Snapchat’s parent company, Snap Inc., is reportedly closing shop on its Web3 ambitions amid recent layoffs that could result in a 20% reduction in its workforce.
Jake Sheinman, one of the team’s founders, announced the news on Wednesday in a tweet that the company had made the decision to shut down his team. He also stated that he would be leaving the company as well.
“After ~4 years at Snap, today is my last day,” Sheinman wrote. “As a result of the company restructure, decisions were made to sunset our Web3 team. The same team that I co-founded last year with other pirates who believed in digital ownership and the role that [augmented reality] can play to support that.”
Snapchat already enables creators to use augmented reality filters on Snapchat, which allows them to add persistent “holograms” on top of the real world. These AR filters, known as “Lenses” on the Snapchat platform, can be used to add all manner of characters, avatars and other elements to what users can see through their devices for entertainment.
In July, Snap said it intended to begin experimenting with nonfungible tokens and allow its creators to incorporate them into its platform as Lenses. NFTs are a type of crypto asset based on blockchain technology that represents the ownership of digital items such as artwork, music, files or video game items, which allows them to be bought, sold and traded.
Web3, otherwise known as the decentralized web, uses blockchain technology to build peer-to-peer apps and token economies where financial transactions happen without the need for middlemen such as banks. NFTs are one application of Web3 that allow people to own ephemeral things such as images or AR filters.
Proponents of Web3 say NFTs could usher in a new way for creators to monetize their work by enabling ownership mechanisms that didn’t exist before and attaching software contract-driven royalties when trades and sales happen between users on marketplaces.
During 2021, the NFT market raked in a $41 billion trading volume, although after crypto markets plummeted in 2022 during “crypto winter” NFT sales volumes tumbled 25% between the first quarter and second quarters of this year, from $10 billion to $8 billion.

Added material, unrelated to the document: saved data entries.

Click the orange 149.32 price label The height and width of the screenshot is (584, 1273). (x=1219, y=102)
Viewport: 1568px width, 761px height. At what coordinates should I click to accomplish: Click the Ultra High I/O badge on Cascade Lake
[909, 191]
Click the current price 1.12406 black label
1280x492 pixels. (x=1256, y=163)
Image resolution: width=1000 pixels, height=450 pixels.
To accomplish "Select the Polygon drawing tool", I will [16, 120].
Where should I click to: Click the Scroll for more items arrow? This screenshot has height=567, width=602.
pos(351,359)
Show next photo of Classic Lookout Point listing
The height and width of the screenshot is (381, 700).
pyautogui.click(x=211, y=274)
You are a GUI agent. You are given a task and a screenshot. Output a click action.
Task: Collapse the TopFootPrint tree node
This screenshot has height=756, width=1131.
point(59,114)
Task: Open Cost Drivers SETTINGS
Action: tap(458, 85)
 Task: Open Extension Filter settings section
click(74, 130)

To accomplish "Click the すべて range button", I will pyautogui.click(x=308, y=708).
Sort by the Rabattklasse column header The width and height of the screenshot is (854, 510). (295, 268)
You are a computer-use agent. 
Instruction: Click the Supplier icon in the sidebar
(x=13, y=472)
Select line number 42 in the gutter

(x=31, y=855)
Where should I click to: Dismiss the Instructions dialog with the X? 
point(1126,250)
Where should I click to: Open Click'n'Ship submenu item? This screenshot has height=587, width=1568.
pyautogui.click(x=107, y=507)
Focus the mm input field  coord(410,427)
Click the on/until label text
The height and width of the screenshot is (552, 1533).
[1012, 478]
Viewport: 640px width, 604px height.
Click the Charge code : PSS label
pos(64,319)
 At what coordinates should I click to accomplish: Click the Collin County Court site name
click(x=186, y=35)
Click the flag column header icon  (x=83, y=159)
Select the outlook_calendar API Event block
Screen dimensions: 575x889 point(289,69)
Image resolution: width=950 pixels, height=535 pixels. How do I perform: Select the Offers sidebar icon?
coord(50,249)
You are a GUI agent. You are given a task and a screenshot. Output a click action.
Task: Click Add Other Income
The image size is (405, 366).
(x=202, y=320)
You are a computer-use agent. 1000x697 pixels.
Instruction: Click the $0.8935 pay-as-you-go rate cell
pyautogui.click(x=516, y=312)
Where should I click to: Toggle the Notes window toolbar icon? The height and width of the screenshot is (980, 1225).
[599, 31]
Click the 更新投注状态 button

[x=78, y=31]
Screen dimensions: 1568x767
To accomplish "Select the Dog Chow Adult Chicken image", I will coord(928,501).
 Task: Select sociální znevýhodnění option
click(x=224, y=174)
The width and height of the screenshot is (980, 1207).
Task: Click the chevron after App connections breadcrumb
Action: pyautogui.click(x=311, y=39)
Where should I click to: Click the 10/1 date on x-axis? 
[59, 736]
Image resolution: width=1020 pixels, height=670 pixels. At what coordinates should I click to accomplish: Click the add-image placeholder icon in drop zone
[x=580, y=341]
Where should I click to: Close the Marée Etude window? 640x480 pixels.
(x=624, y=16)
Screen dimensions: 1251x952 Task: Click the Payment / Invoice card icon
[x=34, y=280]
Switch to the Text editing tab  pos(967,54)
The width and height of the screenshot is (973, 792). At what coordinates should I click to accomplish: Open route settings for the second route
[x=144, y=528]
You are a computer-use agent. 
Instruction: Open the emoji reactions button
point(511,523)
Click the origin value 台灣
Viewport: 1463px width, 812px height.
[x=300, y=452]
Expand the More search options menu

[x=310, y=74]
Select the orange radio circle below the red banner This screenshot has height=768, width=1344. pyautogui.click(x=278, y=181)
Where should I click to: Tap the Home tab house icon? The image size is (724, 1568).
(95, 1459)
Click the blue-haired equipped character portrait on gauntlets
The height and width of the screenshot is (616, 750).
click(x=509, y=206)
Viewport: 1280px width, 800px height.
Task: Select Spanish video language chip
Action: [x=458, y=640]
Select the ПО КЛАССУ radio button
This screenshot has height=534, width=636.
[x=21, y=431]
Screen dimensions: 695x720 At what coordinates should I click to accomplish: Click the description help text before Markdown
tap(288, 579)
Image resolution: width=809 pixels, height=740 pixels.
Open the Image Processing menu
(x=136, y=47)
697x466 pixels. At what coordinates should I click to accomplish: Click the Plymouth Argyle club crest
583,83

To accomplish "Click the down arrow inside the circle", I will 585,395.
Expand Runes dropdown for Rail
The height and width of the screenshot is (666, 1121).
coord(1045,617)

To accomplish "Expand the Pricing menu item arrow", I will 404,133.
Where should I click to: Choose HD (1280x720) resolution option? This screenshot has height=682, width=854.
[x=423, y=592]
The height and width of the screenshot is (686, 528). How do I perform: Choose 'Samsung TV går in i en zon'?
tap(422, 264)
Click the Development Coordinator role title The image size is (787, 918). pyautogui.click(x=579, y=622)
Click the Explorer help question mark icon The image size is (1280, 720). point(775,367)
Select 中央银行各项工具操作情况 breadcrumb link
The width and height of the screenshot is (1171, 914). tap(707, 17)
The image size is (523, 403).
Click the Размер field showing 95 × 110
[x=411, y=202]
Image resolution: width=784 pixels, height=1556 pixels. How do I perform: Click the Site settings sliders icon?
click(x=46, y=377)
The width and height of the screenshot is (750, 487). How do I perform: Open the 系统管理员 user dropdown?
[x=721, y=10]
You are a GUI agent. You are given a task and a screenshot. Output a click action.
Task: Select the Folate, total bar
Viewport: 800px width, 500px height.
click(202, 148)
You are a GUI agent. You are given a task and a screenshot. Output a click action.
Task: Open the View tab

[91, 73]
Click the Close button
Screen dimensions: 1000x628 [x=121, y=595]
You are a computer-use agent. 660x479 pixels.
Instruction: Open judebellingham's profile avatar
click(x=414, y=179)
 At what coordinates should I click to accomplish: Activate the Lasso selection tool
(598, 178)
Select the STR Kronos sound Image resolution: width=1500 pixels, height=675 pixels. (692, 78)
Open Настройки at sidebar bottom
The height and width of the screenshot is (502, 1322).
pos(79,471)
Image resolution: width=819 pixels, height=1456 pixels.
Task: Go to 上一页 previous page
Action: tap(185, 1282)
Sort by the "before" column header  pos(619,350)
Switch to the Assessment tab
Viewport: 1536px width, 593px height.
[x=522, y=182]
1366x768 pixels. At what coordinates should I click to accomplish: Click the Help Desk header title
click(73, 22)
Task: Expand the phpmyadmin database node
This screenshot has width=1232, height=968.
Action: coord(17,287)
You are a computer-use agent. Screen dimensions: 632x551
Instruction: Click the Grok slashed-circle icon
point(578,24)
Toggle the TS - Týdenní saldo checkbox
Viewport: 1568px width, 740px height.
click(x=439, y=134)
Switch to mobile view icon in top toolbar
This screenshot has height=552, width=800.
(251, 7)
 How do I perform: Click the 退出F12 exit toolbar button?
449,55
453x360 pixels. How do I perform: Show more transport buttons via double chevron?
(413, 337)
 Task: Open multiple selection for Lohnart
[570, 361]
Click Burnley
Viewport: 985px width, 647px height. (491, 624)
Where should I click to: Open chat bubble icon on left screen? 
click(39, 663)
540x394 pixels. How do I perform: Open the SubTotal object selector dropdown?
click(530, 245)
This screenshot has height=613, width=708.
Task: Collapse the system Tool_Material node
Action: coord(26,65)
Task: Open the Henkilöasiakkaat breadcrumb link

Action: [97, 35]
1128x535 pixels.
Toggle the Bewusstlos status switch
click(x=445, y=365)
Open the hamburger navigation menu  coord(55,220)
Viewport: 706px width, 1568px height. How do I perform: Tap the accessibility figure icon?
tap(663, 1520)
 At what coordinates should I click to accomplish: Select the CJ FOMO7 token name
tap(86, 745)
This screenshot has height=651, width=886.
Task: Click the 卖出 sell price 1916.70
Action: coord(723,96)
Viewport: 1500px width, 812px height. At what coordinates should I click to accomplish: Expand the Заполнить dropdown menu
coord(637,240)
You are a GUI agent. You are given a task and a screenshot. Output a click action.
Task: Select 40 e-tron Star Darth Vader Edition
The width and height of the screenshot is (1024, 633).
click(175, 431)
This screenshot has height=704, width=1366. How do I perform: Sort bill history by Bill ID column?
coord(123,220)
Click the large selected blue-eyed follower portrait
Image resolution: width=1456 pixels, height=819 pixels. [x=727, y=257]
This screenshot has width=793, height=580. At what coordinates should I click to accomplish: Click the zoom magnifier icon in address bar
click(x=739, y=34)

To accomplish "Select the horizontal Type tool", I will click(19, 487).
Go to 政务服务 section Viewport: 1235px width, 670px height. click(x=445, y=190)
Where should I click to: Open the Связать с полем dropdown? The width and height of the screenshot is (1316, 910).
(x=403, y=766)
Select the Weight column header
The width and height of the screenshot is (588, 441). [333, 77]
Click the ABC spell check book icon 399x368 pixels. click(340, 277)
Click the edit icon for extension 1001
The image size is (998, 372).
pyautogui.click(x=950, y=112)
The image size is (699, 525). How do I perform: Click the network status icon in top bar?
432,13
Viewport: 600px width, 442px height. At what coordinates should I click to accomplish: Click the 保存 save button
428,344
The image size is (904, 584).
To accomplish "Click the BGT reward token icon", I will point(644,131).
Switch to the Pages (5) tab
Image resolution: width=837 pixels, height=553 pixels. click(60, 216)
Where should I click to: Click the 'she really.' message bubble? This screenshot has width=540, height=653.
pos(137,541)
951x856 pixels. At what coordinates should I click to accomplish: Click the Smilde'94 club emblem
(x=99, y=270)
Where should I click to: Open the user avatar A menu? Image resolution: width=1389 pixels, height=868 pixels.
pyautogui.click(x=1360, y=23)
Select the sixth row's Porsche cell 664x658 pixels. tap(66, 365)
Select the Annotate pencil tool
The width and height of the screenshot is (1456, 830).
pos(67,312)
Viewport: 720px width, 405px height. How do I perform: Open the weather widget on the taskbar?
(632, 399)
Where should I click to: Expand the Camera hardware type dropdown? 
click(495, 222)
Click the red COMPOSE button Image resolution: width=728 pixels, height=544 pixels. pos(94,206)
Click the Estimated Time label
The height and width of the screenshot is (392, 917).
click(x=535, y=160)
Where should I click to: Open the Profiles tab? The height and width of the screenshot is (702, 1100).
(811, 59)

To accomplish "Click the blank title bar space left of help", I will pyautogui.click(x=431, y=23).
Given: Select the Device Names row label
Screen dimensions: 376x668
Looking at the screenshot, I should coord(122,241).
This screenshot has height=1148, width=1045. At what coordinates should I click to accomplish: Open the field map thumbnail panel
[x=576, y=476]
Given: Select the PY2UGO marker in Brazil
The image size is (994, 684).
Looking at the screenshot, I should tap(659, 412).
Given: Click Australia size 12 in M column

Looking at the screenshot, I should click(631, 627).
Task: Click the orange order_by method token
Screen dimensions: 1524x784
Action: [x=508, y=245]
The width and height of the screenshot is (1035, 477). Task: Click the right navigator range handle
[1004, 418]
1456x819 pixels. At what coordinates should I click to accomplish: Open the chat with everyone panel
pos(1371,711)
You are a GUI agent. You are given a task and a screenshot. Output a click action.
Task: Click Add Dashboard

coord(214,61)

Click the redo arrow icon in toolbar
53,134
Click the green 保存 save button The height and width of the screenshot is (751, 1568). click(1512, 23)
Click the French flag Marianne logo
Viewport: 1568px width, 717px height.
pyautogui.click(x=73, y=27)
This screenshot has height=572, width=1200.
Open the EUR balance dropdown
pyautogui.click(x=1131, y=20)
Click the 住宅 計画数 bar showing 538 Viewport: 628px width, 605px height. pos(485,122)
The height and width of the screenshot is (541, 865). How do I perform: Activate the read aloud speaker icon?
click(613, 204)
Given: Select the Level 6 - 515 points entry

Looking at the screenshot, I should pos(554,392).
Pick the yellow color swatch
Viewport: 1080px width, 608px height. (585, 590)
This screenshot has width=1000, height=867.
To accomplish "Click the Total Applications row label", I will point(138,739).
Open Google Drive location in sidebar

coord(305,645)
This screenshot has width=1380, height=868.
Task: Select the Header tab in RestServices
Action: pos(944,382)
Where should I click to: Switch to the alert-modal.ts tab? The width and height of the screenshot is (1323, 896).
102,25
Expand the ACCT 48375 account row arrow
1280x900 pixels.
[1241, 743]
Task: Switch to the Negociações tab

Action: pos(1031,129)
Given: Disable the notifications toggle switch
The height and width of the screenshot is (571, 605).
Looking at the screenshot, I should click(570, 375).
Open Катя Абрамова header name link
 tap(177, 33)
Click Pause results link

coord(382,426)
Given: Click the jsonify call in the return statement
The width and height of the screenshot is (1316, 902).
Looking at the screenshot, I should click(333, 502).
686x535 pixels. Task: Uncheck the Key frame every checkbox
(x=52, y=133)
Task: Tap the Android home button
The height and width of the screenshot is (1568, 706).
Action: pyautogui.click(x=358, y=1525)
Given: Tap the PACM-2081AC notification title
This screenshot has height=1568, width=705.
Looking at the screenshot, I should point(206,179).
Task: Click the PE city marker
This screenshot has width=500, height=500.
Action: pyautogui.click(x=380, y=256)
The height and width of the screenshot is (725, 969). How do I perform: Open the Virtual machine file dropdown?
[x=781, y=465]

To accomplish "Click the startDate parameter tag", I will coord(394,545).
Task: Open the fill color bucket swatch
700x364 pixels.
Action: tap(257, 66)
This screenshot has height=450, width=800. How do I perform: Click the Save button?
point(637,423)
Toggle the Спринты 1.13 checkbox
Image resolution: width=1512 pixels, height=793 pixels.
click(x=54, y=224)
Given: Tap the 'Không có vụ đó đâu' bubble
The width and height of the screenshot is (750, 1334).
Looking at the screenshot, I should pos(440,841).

Although Snap is disbanding its Web3 team, it’s not abandoning its interest in augmented reality. In a letter sent to the Snap community about the restructuring and layoffs, Chief Executive Evan Spiegel named AR a priority for the company.
“We are restructuring our business to increase focus on our three strategic priorities: community growth, revenue growth and augmented reality,” Spiegel wrote. “Projects that don’t directly contribute to these areas will be discontinued or receive substantially reduced investment.”
Snap is disbanding its Web3 team at a time when other social media companies are building up their own.
Reddit, the “front page of the internet,” in July launched a storefront for limited-edition NFT collectible avatars on its social media website that can be used as profile icons by users. The customizable avatars, cartoonish portraits that stand in for profile portraits, are NFTs that are stored on the blockchain and can be traded between users on marketplaces.
Twitter launched NFT-based profile pictures in January this year for Twitter Blue subscribers, who receive a “soft hexagon” portrait.
Meta, the parent company of Facebook and Instagram, began testing NFT features on Instagram with a pilot program in May and then expanded them internationally to more than 100 countries in August. Mark Zuckerberg, chief executive of Meta, has also been extremely vocal about his support of NFTs on Meta’s upcoming virtual reality and “metaverse” platforms.